No the longer comment seems fine to me.
I'm not a big fan of the patch, it's basically a hack :)
But for a backportable fix I guess it is OK.
I would be happier though if we eventually fix up the code to do the
refcounting properly.
cheers
> On Mon, 29 Apr 2019 12:36:59 +0200
> Greg Kurz <groug@kaod.org> wrote:
>> On Mon, 29 Apr 2019 16:01:29 +1000
>> Alexey Kardashevskiy <aik@ozlabs.ru> wrote:
>>
>> > On 20/04/2019 01:34, Greg Kurz wrote:
>> > > Since 902bdc57451c, get_pci_dev() calls pci_get_domain_bus_and_slot(). This
>> > > has the effect of incrementing the reference count of the PCI device, as
>> > > explained in drivers/pci/search.c:
>> > >
>> > > * Given a PCI domain, bus, and slot/function number, the desired PCI
>> > > * device is located in the list of PCI devices. If the device is
>> > > * found, its reference count is increased and this function returns a
>> > > * pointer to its data structure. The caller must decrement the
>> > > * reference count by calling pci_dev_put(). If no device is found,
>> > > * %NULL is returned.
>> > >
>> > > Nothing was done to call pci_dev_put() and the reference count of GPU and
>> > > NPU PCI devices rockets up.
>> > >
>> > > A natural way to fix this would be to teach the callers about the change,
>> > > so that they call pci_dev_put() when done with the pointer. This turns
>> > > out to be quite intrusive, as it affects many paths in npu-dma.c,
>> > > pci-ioda.c and vfio_pci_nvlink2.c.
>> >
>> >
>> > afaict this referencing is only done to protect the current traverser
>> > and what you've done is actually a natural way (and the generic
>> > pci_get_dev_by_id() does exactly the same), although this looks a bit weird.
>> >
>>
>> Not exactly the same: pci_get_dev_by_id() always increment the refcount
>> of the returned PCI device. The refcount is only decremented when this
>> device is passed to pci_get_dev_by_id() to continue searching.
>>
>> That means that the users of the PCI device pointer returned by
>> pci_get_dev_by_id() or its exported variants pci_get_subsys(),
>> pci_get_device() and pci_get_class() do handle the refcount.
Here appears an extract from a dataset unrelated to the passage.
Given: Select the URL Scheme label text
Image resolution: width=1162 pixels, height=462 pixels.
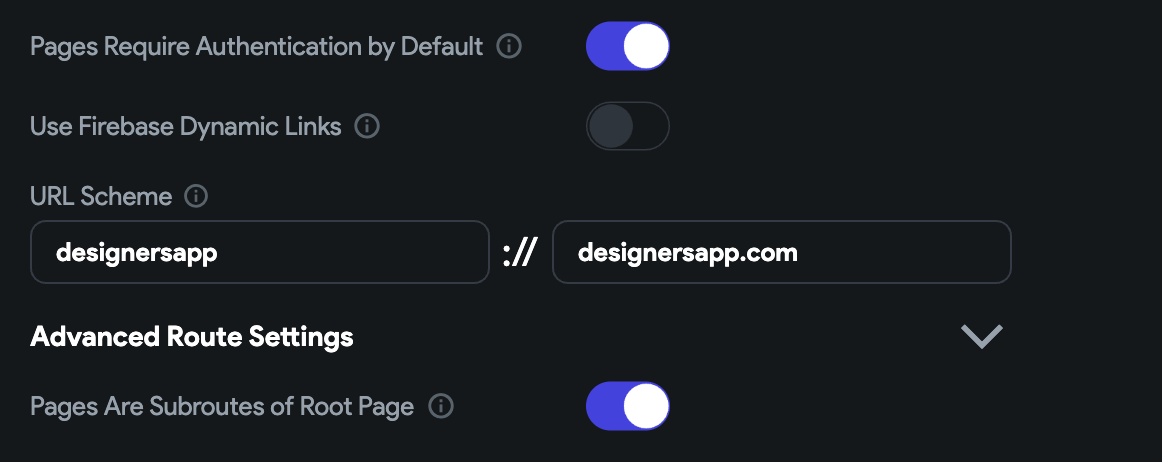Looking at the screenshot, I should [x=101, y=197].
They
>> all pass the pointer to pci_dev_put() or continue the search,
>> which calls pci_dev_put() internally.
>>
>> Direct and indirect callers of get_pci_dev() don't care for the
>> refcount at all unless I'm missing something.
>>
>> >
>> > > Also, the issue appeared in 4.16 and
>> > > some affected code got moved around since then: it would be problematic
>> > > to backport the fix to stable releases.
>> > >
>> > > All that code never cared for reference counting anyway. Call pci_dev_put()
>> > > from get_pci_dev() to revert to the previous behavior.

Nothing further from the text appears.